By A. H. KOSCHMANN and M. H. BERGENDAHL - USGS 1968
Valley County, in west-central Idaho, was formed in 1917 and is one of the newest counties in the State. The early gold production of the area now known as Valley County was reported under Idaho or Boise Counties. Staley (1946, p. 28) credited Valley County with 96,578 ounces of gold from 1917 through 1942. Total gold production from 1917 through 1958 was 324,460 ounces, most of which was mined from lode deposits of antimony-gold ore in the late 1940's. The gold districts are in the northeastern part of the county in a triangular-shaped area with Edwardsburg at the apex and the Yellow Pine and Thunder Mountain districts at the southwest and southeast corners respectively. Each side of the triangle is about 15 miles long.

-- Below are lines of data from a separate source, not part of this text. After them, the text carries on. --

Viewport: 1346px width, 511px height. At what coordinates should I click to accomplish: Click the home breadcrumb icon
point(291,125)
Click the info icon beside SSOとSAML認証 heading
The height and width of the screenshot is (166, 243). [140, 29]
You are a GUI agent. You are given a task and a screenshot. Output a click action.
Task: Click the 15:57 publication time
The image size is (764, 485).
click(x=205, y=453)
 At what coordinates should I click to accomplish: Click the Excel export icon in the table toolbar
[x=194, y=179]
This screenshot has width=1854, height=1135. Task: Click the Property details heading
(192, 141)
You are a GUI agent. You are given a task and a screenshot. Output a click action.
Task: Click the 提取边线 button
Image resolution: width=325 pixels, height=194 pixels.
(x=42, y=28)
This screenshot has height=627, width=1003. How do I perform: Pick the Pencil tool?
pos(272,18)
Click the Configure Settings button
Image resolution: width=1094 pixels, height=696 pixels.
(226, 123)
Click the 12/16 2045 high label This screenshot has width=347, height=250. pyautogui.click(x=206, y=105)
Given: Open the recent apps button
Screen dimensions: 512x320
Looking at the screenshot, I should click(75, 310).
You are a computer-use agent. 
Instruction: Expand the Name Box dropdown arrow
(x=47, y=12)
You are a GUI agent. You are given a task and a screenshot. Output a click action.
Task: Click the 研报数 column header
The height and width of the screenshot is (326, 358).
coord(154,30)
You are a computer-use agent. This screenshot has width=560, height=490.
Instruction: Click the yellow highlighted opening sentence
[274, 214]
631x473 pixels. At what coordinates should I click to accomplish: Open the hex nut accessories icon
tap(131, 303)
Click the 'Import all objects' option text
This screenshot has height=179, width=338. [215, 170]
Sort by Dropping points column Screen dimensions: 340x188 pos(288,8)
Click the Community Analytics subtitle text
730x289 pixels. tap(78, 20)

Edwardsburg, however, had only minor gold production and will not be discussed here.
THUNDER MOUNTAIN DISTRICT
The Thunder Mountain district is in T. 19 N., R. 11 E., on Monumental Creek, in northeastern Valley County.
Discovered in 1896, the Thunder Mountain district is a typical example of the effect of rumor on the gold-fever-ravaged minds of that day. Accounts of wondrously rich gold ore attracted several thousand people to the district in 1902, and the towns of Belleco and Roosevelt sprang up; Roosevelt was the principal business center (Shenon and Ross, 1936, p. 18). The boom lasted until 1907 when the principal producer, the Dewey mine, closed regular operations. In 1909 a landslide destroyed the town of Roosevelt, and this disaster stifled the enthusiasm of those still remaining in the district (Shenon and Ross, 1936, p. 19). After 1909 there were only intermittent operations in the district, chiefly at the Dewey and Sunnyside mines.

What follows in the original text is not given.